Copy each line from the records below in which the word "left" is found.

____

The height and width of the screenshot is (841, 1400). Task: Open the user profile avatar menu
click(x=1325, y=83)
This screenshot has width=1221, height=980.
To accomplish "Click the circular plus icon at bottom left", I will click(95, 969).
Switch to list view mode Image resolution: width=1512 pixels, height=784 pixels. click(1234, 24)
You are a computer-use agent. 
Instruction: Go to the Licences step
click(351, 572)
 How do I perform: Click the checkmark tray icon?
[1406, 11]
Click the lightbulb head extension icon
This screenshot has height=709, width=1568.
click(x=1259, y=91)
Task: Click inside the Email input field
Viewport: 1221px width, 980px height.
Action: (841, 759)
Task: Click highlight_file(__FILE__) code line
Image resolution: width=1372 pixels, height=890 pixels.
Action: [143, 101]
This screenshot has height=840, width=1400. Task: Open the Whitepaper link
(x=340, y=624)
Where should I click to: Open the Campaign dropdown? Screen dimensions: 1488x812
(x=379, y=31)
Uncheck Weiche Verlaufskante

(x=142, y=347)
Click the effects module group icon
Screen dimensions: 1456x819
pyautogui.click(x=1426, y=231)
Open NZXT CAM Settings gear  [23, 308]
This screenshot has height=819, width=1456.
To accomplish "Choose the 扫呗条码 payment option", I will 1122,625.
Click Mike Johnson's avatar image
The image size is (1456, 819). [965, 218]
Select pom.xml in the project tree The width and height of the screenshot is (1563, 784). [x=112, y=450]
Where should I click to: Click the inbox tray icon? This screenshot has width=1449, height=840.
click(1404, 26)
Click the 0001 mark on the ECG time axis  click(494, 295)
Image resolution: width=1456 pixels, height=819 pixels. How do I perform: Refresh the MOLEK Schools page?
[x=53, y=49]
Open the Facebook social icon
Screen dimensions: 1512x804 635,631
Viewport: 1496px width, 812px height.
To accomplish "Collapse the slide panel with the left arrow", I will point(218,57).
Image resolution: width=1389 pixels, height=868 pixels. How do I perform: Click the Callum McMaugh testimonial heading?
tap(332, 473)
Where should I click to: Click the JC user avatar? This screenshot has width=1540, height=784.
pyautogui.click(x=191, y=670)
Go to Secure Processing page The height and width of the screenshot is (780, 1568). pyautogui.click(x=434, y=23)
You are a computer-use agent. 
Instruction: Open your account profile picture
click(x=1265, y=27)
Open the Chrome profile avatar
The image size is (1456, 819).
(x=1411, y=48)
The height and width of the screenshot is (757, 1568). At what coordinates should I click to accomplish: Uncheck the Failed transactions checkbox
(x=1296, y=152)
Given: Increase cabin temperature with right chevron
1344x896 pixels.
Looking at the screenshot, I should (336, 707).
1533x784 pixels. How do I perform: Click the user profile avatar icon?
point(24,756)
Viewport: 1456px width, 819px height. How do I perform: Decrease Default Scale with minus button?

____

EXERCISE SOLUTION:
To accomplish "Click the circular plus icon at bottom left", I will click(95, 969).
To accomplish "Collapse the slide panel with the left arrow", I will point(218,57).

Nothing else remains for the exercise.